Your instructions.
Begin at the line that holds "Select the Orders ticket icon in sidebar" and copy each line exactly until the data below ends, including that last line but no pictures.

(Exercise material Opens)

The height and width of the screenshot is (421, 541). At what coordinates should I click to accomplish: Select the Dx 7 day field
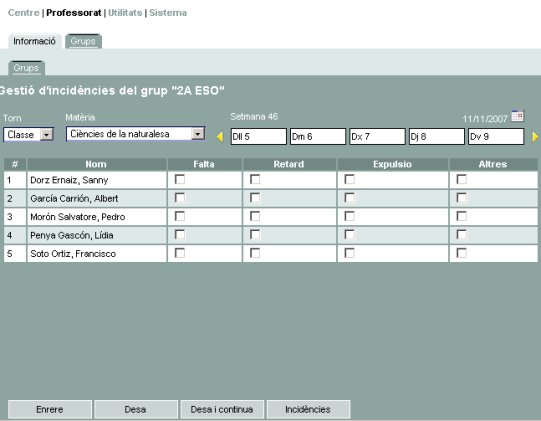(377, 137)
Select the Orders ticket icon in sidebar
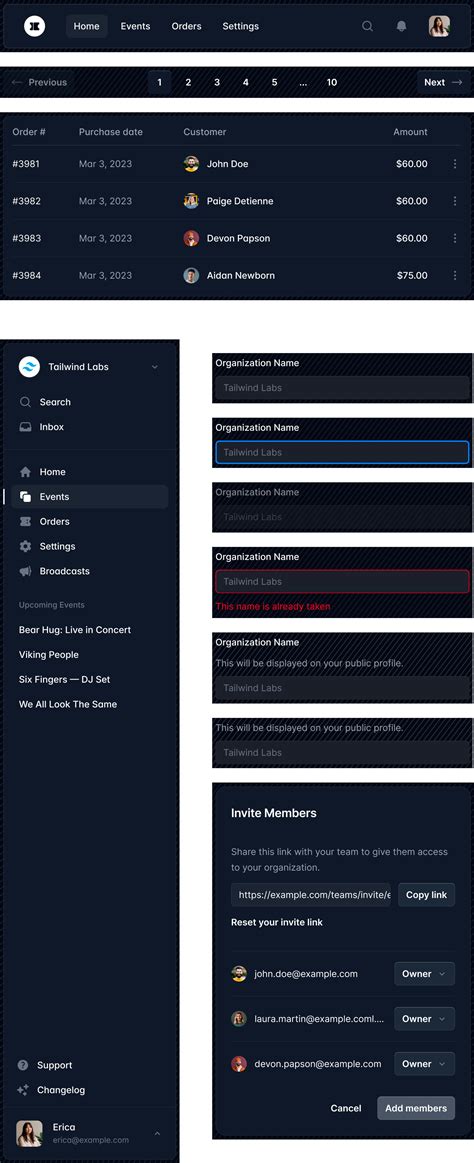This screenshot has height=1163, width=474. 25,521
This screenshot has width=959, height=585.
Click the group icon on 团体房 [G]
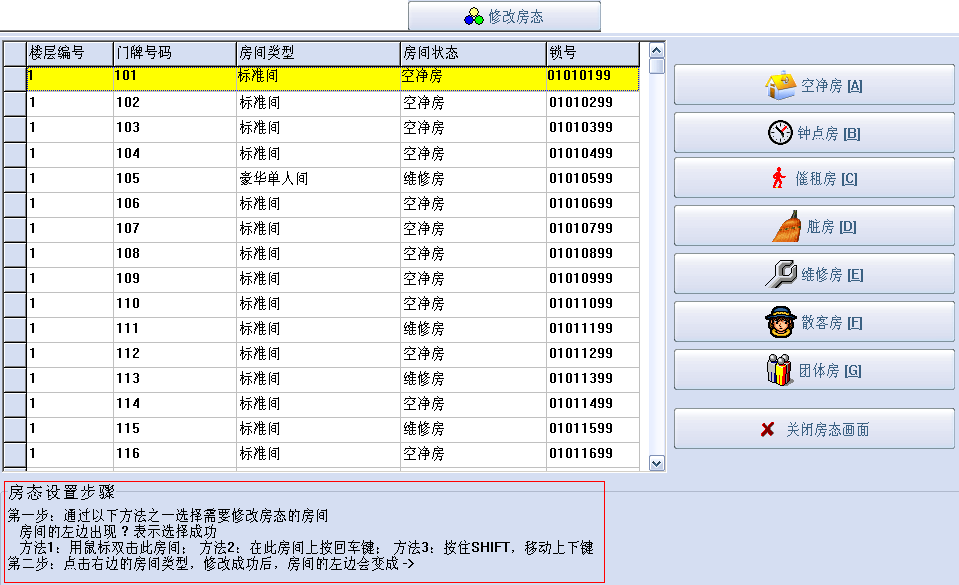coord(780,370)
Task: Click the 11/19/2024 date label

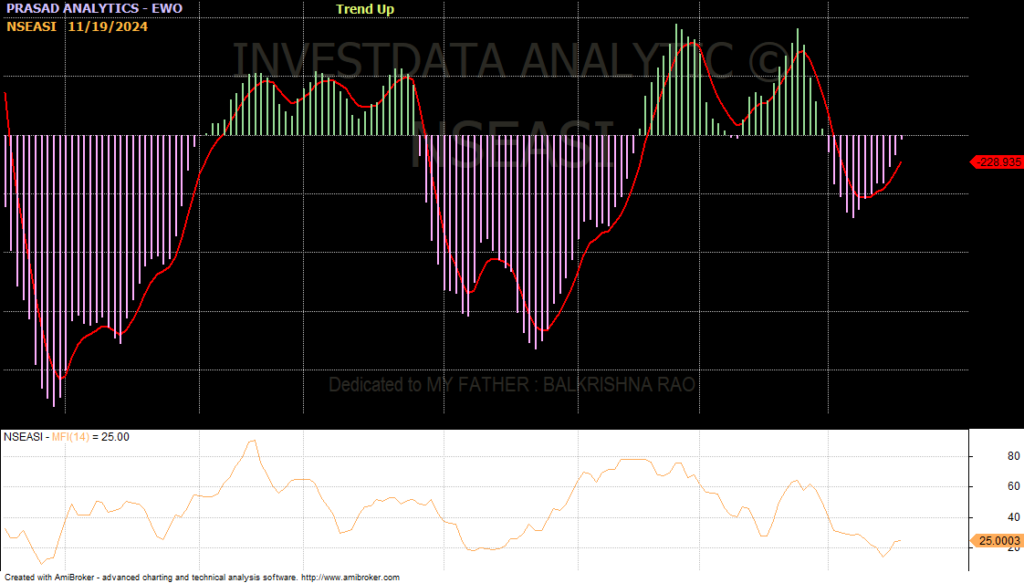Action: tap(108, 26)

(Exercise material Closes)

Expected answer.
Select the Orders ticket icon in sidebar
This screenshot has height=1163, width=474. 25,521
This screenshot has width=959, height=585.
Click the group icon on 团体房 [G]
coord(780,370)
Task: Click the 11/19/2024 date label

Action: tap(108, 26)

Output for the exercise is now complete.